Now, it’s all very well signing a new contract before the season’s main event, as it brings security to the rider and stability to the team, but that decision is not without risk. Have a successful Tour and your worth could increase – better offers could roll in. On the other hand, if things go badly, then signing early might be the best move ever.

But that was not my situation. My share price had taken a sudden dip and the investor wanted out.


The story leading up to the predicament I find myself in is a complicated one, but it began with leaving my former team under circumstances where no one was happy, and arriving in my current squad on a one-year deal. Then events unfolded where the support, or rather lack of it, from the management was, in my eyes, lacking which was a bit disappointing at the time and not forgotten when negotiations came to extend my stay with them.

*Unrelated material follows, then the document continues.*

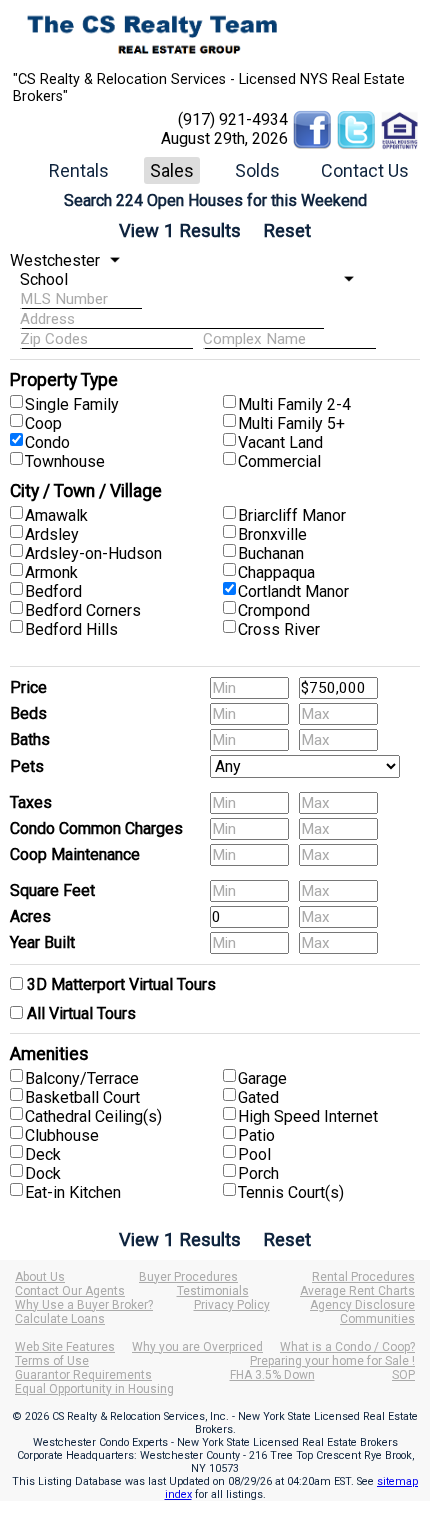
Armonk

Luckily, I was also in good form, so the upper hand was mine to a certain extent. The team expanded, I went from being team leader to the number two, which was okay, and though certain riders had been recruited whom I didn’t like, I thought I was fairly settled and respected. 

As the season progressed, I found out that one of the new arrivals who I considered below my level was being paid more than I was, despite his palmarès and ranking being lower than mine. This kind of rumour would circulate amongst riders all the time, so I investigated further and sure enough it was true.


I wasn’t too impressed to learn of the lack of faith, so when it came to the next set of contractual extensions, I had already decided I would take a risk and wait for the Tour to be done. I calculated I could prove a point and have a strong position to negotiate from. 


Of course, that’s not how the team management saw it and my lack of commitment to their cause meant they began to look elsewhere, which if I’m honest was something I had discounted as unlikely. How wrong I was. I’d forgotten that all it takes was one mediocre performance, especially a Tour-related one, and you are on shaky ground.

I had been wondering why the team had been so quiet on the discussions of re-signing my contract and now I knew. They weren’t going to. And here I was in the holiday period, doing races that I had been spared in previous years with sore legs from July and a sore head from an uncertain future.


I knew I’d be leaving the team and I knew I’d find another one, but under what conditions? The money would be less, but that wasn’t why I loved racing. That was one of those things you learned came with success. Excitement, speed, danger, fans and ultimately the respect you gain from doing something well – these mattered more. But that’s the rider viewpoint.


Teams operate differently. Is rider A performing, and how long for? Is rider B a better option, has more potential, is cheaper or more likeable? Do they fit better into the team’s plans or the sponsors’s needs?


Read: Remembering the day LeMond beat Fignon by eight seconds


Sometimes you find that you meet the criteria and a relationship is struck up. If it goes well, trust and respect develop and it becomes a long-term thing. But introduce a few niggles and a few doubts and the whole shebang can go to pot just when you don’t expect it.


As the Human League video reaches the end, I reflect on my situation. I wonder how long I can be a bike rider. Will I end up in a decent team or be with a bunch of clowns? And will I have to cut my hair? Phil Oakey did.